### [Tasks for this exercise]
1 – What amount of free RAM does the MSA benchmarking README say is needed when running with Docker?
2 – Reproduce the part of the MSA benchmarking README that opens with the words containing "Docker Desktop (Windows/macOS)" and closes with "(Python package manager)", substituting "Python 3.10" for "Python 3.8".

=== Text ===

MSA Benchmarking Suite

A containerized benchmarking system for Multiple Sequence Alignment (MSA) tools using the BAliBASE benchmark dataset.

🚀 Quick Start

# Build the Docker image
docker build -t msa-benchmark .

# Run the benchmark
docker run -v "${PWD}:/app" -w /app msa-benchmark python3 main.py

📋 Features

Automated Tool Installation: MAFFT, MUSCLE, and Clustal Omega are automatically installed
BAliBASE Integration: Automatic download and processing of BAliBASE benchmark datasets
Multiple Format Support: Handles FASTA, MSF, and RSF alignment formats
Comprehensive Scoring: Calculates both SP (Sum-of-Pairs) and TC (Total Column) scores
Result Visualization: Generates performance comparison plots and summary statistics
Docker-Based: Runs entirely in container with no host dependencies

🛠️ Prerequisites

Using Docker (Recommended)

Docker Desktop (Windows/macOS) or Docker Engine (Linux)
At least 4GB of available RAM
2GB of free disk space

Manual Installation

If you prefer not to use Docker, you'll need to install the following:

Python 3.8 or higher
pip (Python package manager)

=== Provided information ===

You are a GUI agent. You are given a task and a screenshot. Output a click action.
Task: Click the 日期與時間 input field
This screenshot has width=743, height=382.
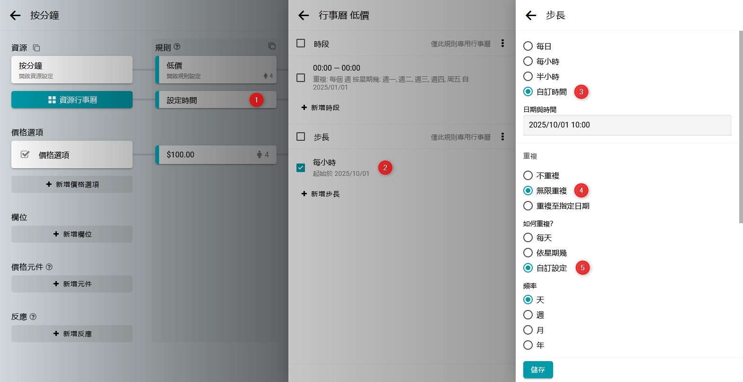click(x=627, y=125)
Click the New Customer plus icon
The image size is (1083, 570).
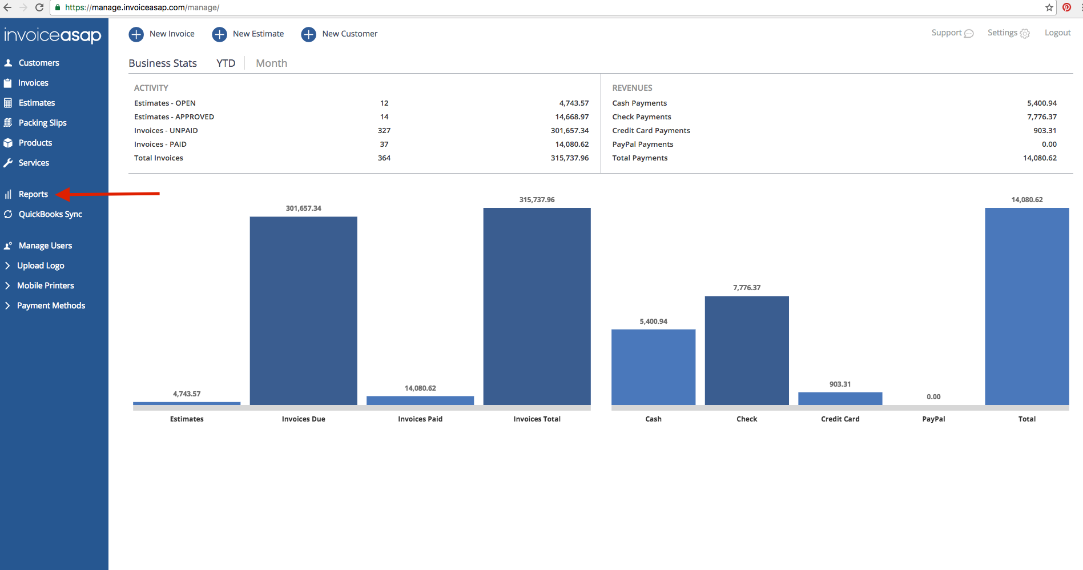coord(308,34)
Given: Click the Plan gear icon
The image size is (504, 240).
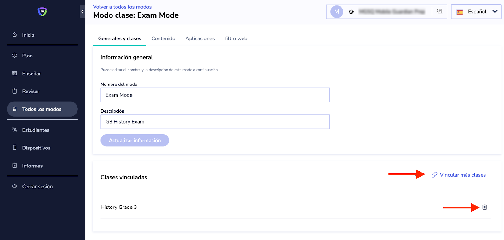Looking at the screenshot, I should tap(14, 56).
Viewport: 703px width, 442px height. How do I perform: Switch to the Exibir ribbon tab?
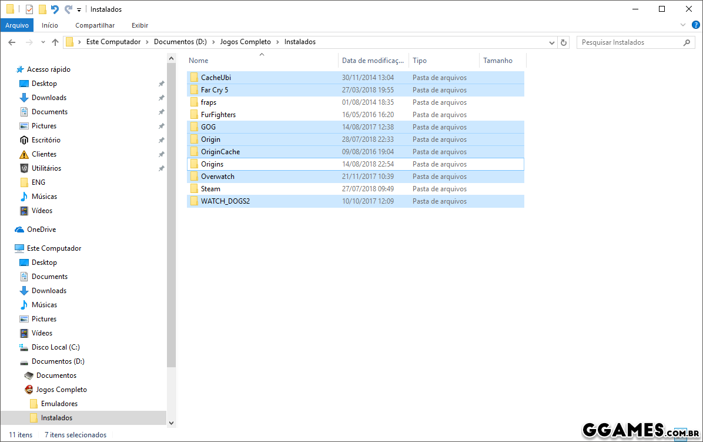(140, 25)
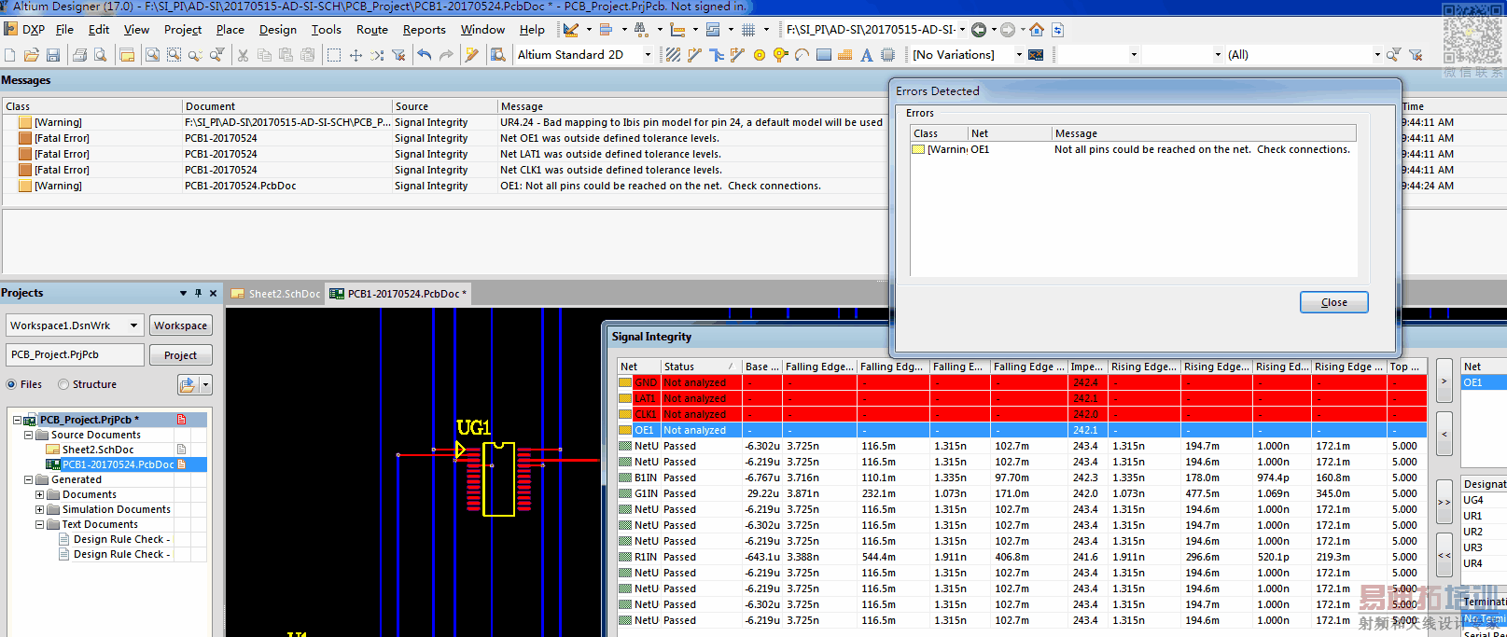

===

### [Task-by-task answers]
1 – At least 4GB of available RAM.

2 –
Docker Desktop (Windows/macOS) or Docker Engine (Linux)
At least 4GB of available RAM
2GB of free disk space

Manual Installation

If you prefer not to use Docker, you'll need to install the following:

Python 3.10 or higher
pip (Python package manager)